Le geste dramatique de la nourrice qui se tourne vers Hippolyte est le plus significatif. Phèdre a décidé de céder à son désir et se laisse donc faire. Dans la tragédie d’Euripide, la Nourrice déconseille fortement de tricher, mais le sculpteur remonte dans les lieux de l’esprit où, rêvant d’une vie heureuse, il est possible de se retrouver parmi les ombres perdues dans les interstices obscurs de la personnalité. Il explore les raisons profondes pour lesquelles Phèdre est sur le point de faire ce qu’elle préfère ne pas faire, il évoque chez l’observateur d’horribles souvenirs de son adolescence. Phèdre était en fait la fille de Pasiphaé, l’épouse de Minos, roi de Crète, tombée follement amoureuse et s’étant donnée à un taureau, engendrant le monstrueux Minotaure. (sur l’image Le taureau amené à Pasiphaé. Fresque, Maison des Vettii, Pompéi). Cet événement choquant dans la vie de sa mère est resté ancré dans l’inconscient de Phèdre lorsqu’elle était mariée à Thésée qui avait tué le monstre dans le labyrinthe de Cnossos.

L’Infirmière se penche vers Ippolito pour tout lui dire, mais lui demande d’abord de jurer qu’il n’en parlera à personne. Intrigué, il jure et elle devient proxénète, il raconte les délires érotiques de sa belle-mère, sa totale disponibilité pour les relations physiques. Scandalisé, Hippolyte – d’après son célèbre monologue d’Euripide contre les femmes (Ô Zeus, pourquoi as-tu mis au monde des femmes, un mal plein de tromperie ?) – il lève un bras, la repousse et, parmi ses compagnons de chasse, chiens et sangliers, s’enfuit à cheval.

Les événements ultérieurs sont absents de la scène de Bénévent. Phèdre furieuse décide de se venger pour paraître innocente : elle se suicide avec une épée, laissant une note à son mari indiquant qu’Hippolyte l’a violée.
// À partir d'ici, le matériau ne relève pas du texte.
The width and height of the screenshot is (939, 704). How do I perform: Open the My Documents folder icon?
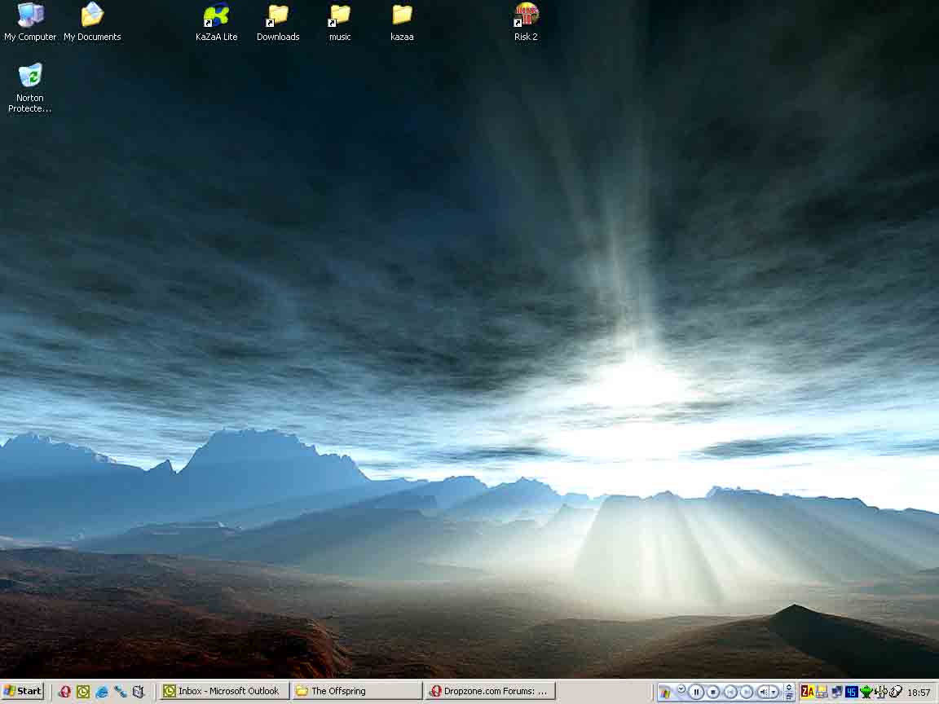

Thésée lit, voit son cadavre, a pitié d’elle et demande au dieu Poséidon la mort de son fils qui fait sortir un monstre de la mer. Le cheval se cabre, le jeune homme heurte les rochers avant que sa déesse protectrice Artémis ne parvienne à le sauver. Ayant été amené blessé au palais, Hippolyte tient le serment qu’il a fait à sa nourrice, n’accuse pas Phèdre et meurt en pardonnant à son père. En fin de compte, Artémis révélera la vérité et le mensonge à Thésée.

Le mythe a traversé les âges, ébranlant le sens moral en raison du manque de modestie avec lequel la reine avoue ses pulsions irrépressibles. Parmi les infinies réflexions critiques, se distingue celle offensante d’Aristophane, qui dans la comédie Les grenouilles de 405 avant JC l’a défini un πόρνη (‘porno’, salope). Mais il a également inspiré des chefs-d’œuvre de la littérature et du théâtre mondiaux.

Cependant, rares sont les reliefs anciens qui l’ont transmis. La scène la plus complète se trouve aux Offices à Florence. Un autre dans la basilique Saint-Clément de Rome, sur un sarcophage réutilisé dans une catacombe paléochrétienne. Le relief du sarcophage récemment revenu à la cathédrale d’Agrigente est d’une grande élégance. Un fragment avec Hippolyte fuyant à cheval il a été identifié par moi au Musée Archéologique Civique de Milan.

Aucune de leurs scènes ne présente les détails sensuels du chef-d’œuvre de Bénévent. Merci à l’Auteur anonyme qui, sans se livrer à un récit d’horreurs, nous invite à pénétrer ses mystères avec Euripide.